ASSIGNMENT A. Reproduce the AI Gateway documentation starting at "Why AI Gateway" and ending at "prevent runaway usage.", swapping "token count" for "token usage".
ASSIGNMENT B. Extend the AI Gateway documentation page from its last line onward.
DOCUMENT PASSAGE Start Marker
AI Gateway — Lakecode Enterprise Docs

Enterprise documentation

This content is available to Enterprise customers. Sign in with your enterprise account or contact sales to get access.

Overview

In Lakecode Enterprise, all LLM requests are routed through Databricks AI Gateway. This gives your platform team centralized control over model access, rate limits, logging, and cost tracking — without requiring changes to lakecode workflows.

Why AI Gateway

No direct API keys — lakecode never holds model provider credentials. All requests go through your gateway endpoint.
Centralized logging — every LLM call is logged in Unity Catalog with user identity, prompt, response, latency, and token count.
Rate limiting — enforce per-user or per-team rate limits to control cost and prevent runaway usage.
Model governance — control which models are available and route requests to approved endpoints.

Setup

Create an AI Gateway route in your Databricks workspace that points to your preferred model provider:

# Create a gateway route for Claude (via Anthropic)
DOCUMENT PASSAGE End Marker
DATA LISTING Start Marker
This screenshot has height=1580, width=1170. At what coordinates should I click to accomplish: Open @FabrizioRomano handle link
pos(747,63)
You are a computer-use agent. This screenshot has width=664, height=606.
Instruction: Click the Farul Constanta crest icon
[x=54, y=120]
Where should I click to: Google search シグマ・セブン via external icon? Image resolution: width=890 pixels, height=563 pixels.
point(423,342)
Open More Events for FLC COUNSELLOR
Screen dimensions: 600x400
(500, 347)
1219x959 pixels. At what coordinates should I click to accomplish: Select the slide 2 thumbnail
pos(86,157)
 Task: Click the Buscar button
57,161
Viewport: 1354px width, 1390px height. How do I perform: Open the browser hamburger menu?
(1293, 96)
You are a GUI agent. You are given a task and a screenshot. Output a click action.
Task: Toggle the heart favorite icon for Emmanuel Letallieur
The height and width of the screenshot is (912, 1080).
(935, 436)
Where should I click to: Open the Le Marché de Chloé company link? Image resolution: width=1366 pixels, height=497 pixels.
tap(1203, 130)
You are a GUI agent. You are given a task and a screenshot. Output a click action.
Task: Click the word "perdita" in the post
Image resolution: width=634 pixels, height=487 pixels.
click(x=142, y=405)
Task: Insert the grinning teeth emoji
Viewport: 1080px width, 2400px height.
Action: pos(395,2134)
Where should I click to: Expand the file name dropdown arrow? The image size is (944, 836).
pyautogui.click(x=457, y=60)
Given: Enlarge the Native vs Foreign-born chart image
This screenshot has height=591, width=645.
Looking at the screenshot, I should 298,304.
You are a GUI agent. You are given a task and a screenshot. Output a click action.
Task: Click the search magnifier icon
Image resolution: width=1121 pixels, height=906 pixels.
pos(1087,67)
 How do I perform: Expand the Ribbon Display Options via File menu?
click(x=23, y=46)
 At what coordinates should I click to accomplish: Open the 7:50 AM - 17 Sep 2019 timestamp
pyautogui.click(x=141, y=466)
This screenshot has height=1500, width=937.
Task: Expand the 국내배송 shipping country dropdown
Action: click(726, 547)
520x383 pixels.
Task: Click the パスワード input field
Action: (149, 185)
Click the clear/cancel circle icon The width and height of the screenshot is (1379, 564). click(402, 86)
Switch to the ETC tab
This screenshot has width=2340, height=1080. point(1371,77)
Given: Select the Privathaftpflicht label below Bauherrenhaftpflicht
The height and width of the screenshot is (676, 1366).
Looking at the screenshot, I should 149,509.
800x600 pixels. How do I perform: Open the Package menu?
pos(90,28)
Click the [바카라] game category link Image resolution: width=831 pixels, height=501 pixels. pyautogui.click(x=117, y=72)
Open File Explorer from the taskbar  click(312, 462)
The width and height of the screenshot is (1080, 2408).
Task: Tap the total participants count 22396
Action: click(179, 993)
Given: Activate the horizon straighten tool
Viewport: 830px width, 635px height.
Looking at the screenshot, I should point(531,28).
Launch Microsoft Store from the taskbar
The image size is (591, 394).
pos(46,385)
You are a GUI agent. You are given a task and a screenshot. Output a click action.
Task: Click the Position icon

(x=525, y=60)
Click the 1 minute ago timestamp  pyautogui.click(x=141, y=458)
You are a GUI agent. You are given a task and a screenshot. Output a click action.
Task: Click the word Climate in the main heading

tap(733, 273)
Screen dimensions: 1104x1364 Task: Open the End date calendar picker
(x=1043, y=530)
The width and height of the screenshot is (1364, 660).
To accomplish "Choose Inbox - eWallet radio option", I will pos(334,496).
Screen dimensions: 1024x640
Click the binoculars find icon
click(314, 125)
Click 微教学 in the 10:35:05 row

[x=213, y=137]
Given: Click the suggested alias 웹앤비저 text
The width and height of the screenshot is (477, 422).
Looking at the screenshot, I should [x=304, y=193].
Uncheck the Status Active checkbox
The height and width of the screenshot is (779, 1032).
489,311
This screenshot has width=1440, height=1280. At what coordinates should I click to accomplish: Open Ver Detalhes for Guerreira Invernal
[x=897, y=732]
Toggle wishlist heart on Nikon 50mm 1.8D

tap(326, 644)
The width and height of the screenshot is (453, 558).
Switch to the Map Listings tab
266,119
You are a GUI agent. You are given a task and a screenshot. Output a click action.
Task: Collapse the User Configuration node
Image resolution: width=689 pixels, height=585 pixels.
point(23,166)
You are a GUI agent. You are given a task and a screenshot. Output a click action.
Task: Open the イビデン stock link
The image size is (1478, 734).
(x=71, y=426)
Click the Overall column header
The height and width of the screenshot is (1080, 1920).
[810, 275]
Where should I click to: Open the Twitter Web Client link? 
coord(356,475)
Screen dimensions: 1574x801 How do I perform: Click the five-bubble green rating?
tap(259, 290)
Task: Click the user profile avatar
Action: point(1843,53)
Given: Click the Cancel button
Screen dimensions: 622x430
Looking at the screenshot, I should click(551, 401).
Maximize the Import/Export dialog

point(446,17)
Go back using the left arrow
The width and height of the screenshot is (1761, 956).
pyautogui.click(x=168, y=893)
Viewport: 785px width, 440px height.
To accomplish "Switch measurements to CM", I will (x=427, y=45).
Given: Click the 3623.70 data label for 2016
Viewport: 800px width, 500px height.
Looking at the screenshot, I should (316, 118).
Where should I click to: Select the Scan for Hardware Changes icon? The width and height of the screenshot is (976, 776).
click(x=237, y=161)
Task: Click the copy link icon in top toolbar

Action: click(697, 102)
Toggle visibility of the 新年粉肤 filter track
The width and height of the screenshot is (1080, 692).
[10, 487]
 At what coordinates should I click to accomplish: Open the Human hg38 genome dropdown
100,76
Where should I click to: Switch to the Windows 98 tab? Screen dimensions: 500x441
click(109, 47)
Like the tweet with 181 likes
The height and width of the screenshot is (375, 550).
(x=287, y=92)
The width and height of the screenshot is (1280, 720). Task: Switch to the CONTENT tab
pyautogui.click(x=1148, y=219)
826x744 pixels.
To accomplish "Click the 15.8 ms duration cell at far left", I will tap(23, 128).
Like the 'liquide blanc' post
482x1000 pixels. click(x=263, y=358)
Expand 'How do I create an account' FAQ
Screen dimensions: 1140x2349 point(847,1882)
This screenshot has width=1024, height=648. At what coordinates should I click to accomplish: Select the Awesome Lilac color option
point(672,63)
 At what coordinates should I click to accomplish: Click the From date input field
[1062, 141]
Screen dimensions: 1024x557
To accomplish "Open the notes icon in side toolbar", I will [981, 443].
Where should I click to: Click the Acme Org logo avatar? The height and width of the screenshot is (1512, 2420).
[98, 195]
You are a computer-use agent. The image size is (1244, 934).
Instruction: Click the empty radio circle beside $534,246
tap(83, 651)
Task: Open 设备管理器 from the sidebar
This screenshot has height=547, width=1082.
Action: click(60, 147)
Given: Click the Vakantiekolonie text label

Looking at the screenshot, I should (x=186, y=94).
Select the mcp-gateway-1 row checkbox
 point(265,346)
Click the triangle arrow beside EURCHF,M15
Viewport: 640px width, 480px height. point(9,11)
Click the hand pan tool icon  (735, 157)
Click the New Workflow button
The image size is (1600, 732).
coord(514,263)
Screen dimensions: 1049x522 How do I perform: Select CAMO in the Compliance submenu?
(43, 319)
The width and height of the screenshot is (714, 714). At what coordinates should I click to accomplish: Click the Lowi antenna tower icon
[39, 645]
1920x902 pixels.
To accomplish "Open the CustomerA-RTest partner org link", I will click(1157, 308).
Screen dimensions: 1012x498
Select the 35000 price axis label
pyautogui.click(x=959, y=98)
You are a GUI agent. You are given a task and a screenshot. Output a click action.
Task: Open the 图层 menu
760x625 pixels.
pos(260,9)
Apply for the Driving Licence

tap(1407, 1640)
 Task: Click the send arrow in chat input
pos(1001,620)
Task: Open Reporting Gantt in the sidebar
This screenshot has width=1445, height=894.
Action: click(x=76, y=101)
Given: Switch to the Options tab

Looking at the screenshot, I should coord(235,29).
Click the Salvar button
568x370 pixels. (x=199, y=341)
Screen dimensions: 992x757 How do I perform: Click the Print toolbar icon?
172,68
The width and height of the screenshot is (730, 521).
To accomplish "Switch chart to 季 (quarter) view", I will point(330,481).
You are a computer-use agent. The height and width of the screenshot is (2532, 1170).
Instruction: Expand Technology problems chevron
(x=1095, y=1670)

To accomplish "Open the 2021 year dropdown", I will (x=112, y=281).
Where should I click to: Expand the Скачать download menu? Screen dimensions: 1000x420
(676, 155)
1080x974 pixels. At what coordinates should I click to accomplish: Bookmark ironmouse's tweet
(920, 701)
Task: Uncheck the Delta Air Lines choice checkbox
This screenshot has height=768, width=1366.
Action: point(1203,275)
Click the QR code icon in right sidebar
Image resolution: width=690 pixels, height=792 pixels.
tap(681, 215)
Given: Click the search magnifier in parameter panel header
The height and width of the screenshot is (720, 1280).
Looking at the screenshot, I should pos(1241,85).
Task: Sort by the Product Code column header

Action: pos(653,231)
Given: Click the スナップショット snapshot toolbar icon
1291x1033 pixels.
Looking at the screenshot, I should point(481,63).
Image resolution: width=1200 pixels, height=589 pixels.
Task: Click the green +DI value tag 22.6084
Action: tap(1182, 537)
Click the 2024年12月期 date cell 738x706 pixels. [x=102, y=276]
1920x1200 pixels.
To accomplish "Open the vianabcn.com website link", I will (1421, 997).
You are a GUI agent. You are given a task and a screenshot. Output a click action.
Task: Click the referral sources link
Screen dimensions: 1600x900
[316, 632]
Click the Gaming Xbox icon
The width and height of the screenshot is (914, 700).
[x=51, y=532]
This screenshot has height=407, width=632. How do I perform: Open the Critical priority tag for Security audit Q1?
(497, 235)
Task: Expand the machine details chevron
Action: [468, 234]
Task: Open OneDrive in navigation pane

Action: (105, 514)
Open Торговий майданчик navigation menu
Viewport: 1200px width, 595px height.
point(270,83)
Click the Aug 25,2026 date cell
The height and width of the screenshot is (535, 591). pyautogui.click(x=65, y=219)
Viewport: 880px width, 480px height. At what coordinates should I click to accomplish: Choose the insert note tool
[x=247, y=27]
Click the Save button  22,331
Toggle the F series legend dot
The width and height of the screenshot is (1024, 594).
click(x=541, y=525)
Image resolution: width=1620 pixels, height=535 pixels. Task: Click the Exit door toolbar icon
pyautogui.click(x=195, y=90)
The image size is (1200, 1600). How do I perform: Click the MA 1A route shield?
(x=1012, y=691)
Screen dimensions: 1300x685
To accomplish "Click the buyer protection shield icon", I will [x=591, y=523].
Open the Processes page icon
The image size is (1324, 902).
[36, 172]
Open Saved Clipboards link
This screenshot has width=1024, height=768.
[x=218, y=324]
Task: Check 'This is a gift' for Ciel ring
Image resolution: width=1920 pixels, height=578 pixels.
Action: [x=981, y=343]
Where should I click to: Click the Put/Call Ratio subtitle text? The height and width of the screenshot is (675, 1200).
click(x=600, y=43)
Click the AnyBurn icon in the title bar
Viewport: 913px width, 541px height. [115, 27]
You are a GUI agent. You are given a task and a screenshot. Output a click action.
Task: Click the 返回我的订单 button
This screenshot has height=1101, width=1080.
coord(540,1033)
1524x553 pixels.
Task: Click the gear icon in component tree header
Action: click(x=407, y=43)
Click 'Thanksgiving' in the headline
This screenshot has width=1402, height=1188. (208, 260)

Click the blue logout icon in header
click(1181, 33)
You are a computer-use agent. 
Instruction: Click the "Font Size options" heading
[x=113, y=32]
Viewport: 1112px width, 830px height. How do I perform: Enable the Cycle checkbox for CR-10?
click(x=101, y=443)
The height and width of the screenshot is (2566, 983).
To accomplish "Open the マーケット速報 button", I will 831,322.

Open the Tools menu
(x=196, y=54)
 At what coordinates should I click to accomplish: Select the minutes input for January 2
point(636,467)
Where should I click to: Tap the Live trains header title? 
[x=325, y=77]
DATA LISTING End Marker
EXPECTED OUTPUT A.
Why AI Gateway

No direct API keys — lakecode never holds model provider credentials. All requests go through your gateway endpoint.
Centralized logging — every LLM call is logged in Unity Catalog with user identity, prompt, response, latency, and token usage.
Rate limiting — enforce per-user or per-team rate limits to control cost and prevent runaway usage.

EXPECTED OUTPUT B.
databricks serving-endpoints create --json '{
  "name": "ai-gateway",
  "config": {
    "served_entities": [{
      "name": "claude-sonnet",
      "external_model": {
        "name": "claude-sonnet-4-20250514",
        "provider": "anthropic",
        "anthropic_config": {
          "anthropic_api_key": "{{secrets/lakecode/anthropic-key}}"
        }
      }
    }]
  },
  "ai_gateway": {
    "usage_tracking_config": {
      "enabled": true
    },
    "rate_limits": [{
      "key": "user",
      "renewal_period": "minute",
      "calls": 20
    }]
  }
}'

Then point lakecode to the gateway in your AssistantSpec:

models:
  gateway_endpoint: /serving-endpoints/ai-gateway
  planner: claude-sonnet-4-20250514
  sql: claude-sonnet-4-20250514
  summarizer: claude-haiku-4-5-20251001

Supported providers

Databricks AI Gateway supports multiple model providers. Lakecode works with any provider that offers tool-use capable models:

Anthropic — Claude Sonnet, Claude Haiku (recommended)
OpenAI — GPT-4o, GPT-4o-mini
Databricks Foundation Models — DBRX, Llama 3
Azure OpenAI — for Azure-deployed workspaces

Rate limiting

Rate limits can be configured at multiple levels:

# In your AI Gateway configuration
"rate_limits": [
  {
    "key": "user",
    "renewal_period": "minute",
    "calls": 20
  },
  {
    "key": "endpoint",
    "renewal_period": "minute",
    "calls": 200
  }
]

Additionally, per-user hourly limits can be set in AssistantSpec:

models:
  rate_limit: 100  # max requests per user per hour

When a user hits a rate limit, their workflow is paused (not terminated) and resumes automatically when the limit window resets.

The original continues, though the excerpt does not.